The Option Bytes panel provides a graphical view of the device configuration bits that control essential behaviors of the microcontroller unit (MCU). From this panel, configure settings such as:

  • Boot mode selection,

  • Readout protection (RDP) level,

  • Write protection and erase protection on specific Flash memory sectors,

  • Watchdog modes,

  • Brownout reset levels,

  • Other device-specific features.

STM32CubeProgrammer reads the current option bytes from the target, allows modification through intuitive drop-down lists and checkboxes, and then programs and verifies the new configuration. As option bytes directly affect security, boot, and debug access, this panel is a key entry point for initial device configuration and secure provisioning.

The Factory reset button restores all option bytes in one step in case of a mistake or when the default state needs to be restored.
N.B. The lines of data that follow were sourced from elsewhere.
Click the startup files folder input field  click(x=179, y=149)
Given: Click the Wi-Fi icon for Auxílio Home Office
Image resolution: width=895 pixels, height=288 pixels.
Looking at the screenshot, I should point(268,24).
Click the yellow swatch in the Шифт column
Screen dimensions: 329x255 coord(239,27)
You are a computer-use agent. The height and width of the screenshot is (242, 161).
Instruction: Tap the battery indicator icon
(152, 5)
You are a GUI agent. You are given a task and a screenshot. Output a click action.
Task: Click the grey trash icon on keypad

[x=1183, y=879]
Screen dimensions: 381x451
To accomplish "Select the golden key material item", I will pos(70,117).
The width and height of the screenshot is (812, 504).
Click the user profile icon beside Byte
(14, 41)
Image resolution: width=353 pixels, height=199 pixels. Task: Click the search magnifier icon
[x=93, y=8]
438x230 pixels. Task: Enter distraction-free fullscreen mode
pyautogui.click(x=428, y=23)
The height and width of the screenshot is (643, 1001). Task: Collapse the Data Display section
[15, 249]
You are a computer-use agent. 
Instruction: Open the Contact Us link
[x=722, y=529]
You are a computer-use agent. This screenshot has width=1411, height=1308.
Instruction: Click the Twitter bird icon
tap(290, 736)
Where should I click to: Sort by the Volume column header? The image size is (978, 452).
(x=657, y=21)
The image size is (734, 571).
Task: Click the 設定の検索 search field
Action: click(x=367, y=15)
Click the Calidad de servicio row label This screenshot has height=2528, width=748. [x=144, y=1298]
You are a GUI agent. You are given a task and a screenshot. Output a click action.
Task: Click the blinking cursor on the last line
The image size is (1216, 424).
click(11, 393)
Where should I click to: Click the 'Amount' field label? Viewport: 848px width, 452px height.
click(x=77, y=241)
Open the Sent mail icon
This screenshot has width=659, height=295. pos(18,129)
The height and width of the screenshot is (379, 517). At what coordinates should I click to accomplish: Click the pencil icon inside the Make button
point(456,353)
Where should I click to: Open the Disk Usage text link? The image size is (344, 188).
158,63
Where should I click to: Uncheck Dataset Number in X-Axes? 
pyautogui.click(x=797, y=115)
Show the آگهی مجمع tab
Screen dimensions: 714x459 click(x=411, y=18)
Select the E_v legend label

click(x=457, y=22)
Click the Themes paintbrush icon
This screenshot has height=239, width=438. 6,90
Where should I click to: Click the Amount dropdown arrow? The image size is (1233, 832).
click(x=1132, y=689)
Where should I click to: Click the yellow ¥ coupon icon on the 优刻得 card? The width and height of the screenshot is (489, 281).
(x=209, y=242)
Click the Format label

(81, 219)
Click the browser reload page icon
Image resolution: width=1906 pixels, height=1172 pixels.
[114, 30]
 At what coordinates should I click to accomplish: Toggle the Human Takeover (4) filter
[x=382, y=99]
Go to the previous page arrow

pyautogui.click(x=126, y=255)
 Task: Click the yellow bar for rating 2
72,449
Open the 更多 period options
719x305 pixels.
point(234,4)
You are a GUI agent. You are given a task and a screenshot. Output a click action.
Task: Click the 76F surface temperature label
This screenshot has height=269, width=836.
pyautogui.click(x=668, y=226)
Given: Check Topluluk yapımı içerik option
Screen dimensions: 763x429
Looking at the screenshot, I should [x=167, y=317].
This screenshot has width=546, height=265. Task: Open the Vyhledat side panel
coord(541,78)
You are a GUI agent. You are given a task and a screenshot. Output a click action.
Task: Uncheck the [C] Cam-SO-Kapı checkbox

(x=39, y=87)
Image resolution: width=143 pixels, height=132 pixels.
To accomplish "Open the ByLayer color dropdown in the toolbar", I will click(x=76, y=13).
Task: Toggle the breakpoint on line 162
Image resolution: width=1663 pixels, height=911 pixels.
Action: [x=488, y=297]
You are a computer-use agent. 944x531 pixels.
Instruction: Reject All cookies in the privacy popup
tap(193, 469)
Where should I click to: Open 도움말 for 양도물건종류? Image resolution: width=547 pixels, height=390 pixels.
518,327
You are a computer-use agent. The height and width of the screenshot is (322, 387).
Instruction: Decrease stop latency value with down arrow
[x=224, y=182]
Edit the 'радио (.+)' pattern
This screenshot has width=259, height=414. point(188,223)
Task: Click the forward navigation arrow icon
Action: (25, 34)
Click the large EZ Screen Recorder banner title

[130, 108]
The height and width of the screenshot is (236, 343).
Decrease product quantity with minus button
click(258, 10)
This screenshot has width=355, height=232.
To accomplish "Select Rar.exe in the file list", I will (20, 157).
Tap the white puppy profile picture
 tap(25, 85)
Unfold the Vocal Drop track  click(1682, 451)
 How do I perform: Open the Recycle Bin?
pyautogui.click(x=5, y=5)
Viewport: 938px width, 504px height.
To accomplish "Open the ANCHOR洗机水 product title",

The Secure Programming panel in STM32CubeProgrammer, when available for a given STM32 series, centralizes operations related to security and secure provisioning. The panel provides guided access to features such as:

  • Secure boot configuration,

  • Readout protection (RDP) regression with password,

  • Debug authentication,

  • Life cycle state transitions,

  • Secure key or credential programming depending on device capabilities.

Through the panel, users can apply recommended security profiles, load and program signed or encrypted images, and trigger device-specific secure services without managing low-level commands. The panel simplifies the transition from an open development configuration to a robust, production-ready state, while maintaining control of protections, update mechanisms, and long-term maintainability.

Note

For more details, refer to application note AN5054 “How to perform secure programming using STM32CubeProgrammer” .

What is the secure provisioning of an STM32

Secure provisioning of an STM32 is the process of converting a generic, blank microcontroller into a device that is uniquely identified, protected, and prepared for secure operation in the field. The process typically includes injecting secrets, such as cryptographic keys, certificates, or credentials, that must be protected by secure handling or cryptographic mechanisms. It also involves configuring protection mechanisms, including readout protection, write protection, secure debug, and secure boot. Finally, the device is locked according to the project security policy and life cycle. Secure provisioning is usually performed at the end of the development phase or during manufacturing, using tools such as STM32CubeProgrammer or partner production programmers. The process is closely tied to the overall security architecture, including secure boot, secure firmware update, over‑the‑air updates, and key management.

Note

Refer to the Security Wiki for information about security and the functions available on STM32 devices. The Security Wiki also provides details about regulations, including the Cyber Resilience Act.

Further steps

After becoming familiar with manual programming using the STM32CubeProgrammer graphical user interface, the operations can then be automated.

The STM32CubeProgrammer command-line interface enables scripting of connect, erase, program, and verify sequences, allowing their integration into batch files or continuous integration pipelines.

For closer integration, develop a custom programming application using the public STM32CubeProgrammer C application programming interface (API), embedding STM32 programming capabilities directly into the tools.